Folks - I rely heavily on PowerPoint for Windows' "Send To Word" feature, which on Windows allows me to create a table in word with columns for page#, thumbnail, and notes, with various format choices available.
I am utterly astonished to find the "Send To Word" feature on PP for Mac (2008 v. 12.0) as practically useless. All it does is a simple text export with no options to show thumbnails.
I want my money back.
matt
CyberTaz - 28 Feb 2008 04:43 GMT
Well, Matt, you're right - The Send to Word feature in Mac PPt is not the
same as it is in Win PPt... But then again it never has been. That isn't a
new development in 2008:-)
Why not print your handouts directly from PPt? In the Print dialog open the
Print What: dropdown & choose Handouts (3 slides per page). Actually, I
prefer to do it this way because the column taken up for slide numbers in
the Word doc is a big waste of space - especially if you already have
numbers on the slides.
As far as getting your money back - Contact the vendor, nobody here has any
say in that matter:-)
HTH |:>)
Bob Jones
[MVP] Office:Mac
On 2/27/08 10:46 PM, in article ee8f08b.-1@webcrossing.caR9absDaxw,
> Folks - I rely heavily on PowerPoint for Windows' "Send To Word" feature,
> which on Windows allows me to create a table in word with columns for page#,
[quoted text clipped - 7 lines]
>
> matt
Matthew Cornell - 28 Feb 2008 14:09 GMT
Thanks for your message, Bob. I was pretty upset and shocked last night, and I'm sorry if I was too negative.
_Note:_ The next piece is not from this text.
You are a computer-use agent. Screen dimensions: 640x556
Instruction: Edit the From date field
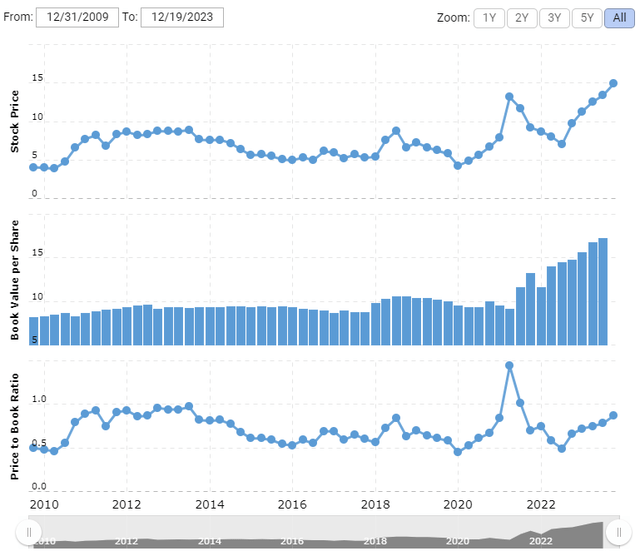pyautogui.click(x=77, y=18)

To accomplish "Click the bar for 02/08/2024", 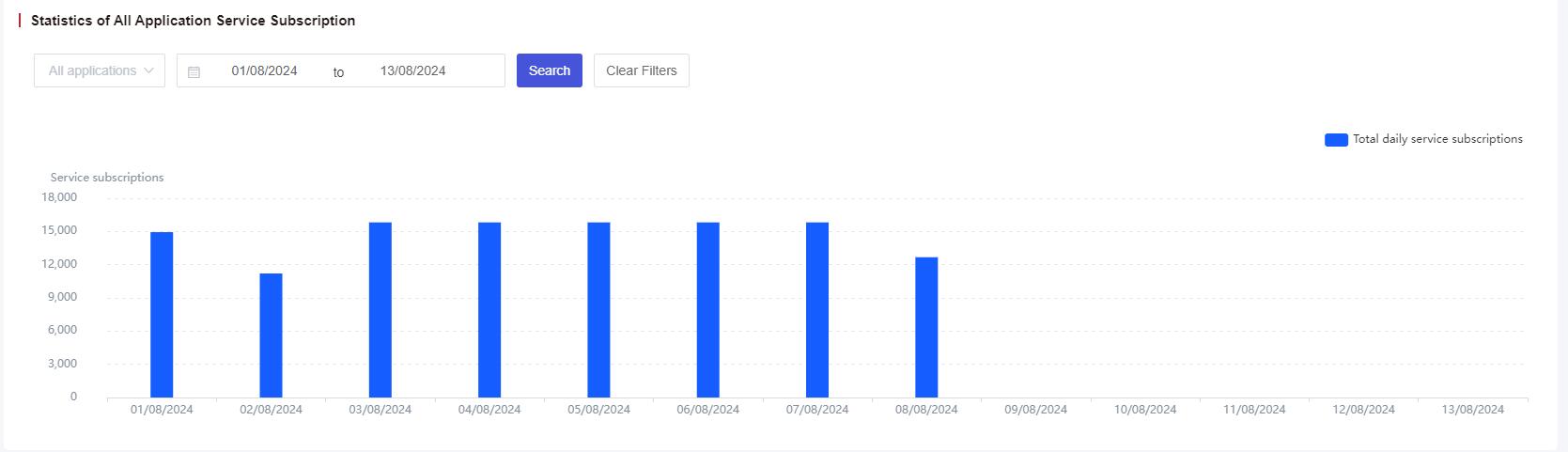I will point(271,335).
I actually do what you suggest, but there are two different uses for printing: 1) handouts with notes for workshop participants (I teach personal productivity), and 2) a leader guide for myself.
I need the Send To Word feature for the latter, which gives me a nice set of notes to work from during the workshop (when needed). This needs to be a compact format, hence doing it in Word. The creators of this feature in Windows knew exactly what I'm trying to do, and why it's important.
Right now I have a duplicate copy of the file for two kinds of notes - not ideal, but I don't know a better way:
File 1 - for handouts. Printed format: 1/2 page for image, 1/2 for readable prose. Handout functions as a readable take-away booklet. Does not contain slides for breaks, interactive exercises, etc.
File 2 - for the actual presentation. A superset of 1, with slides for exercises and breaks included. Printed format: My leader notes as described above.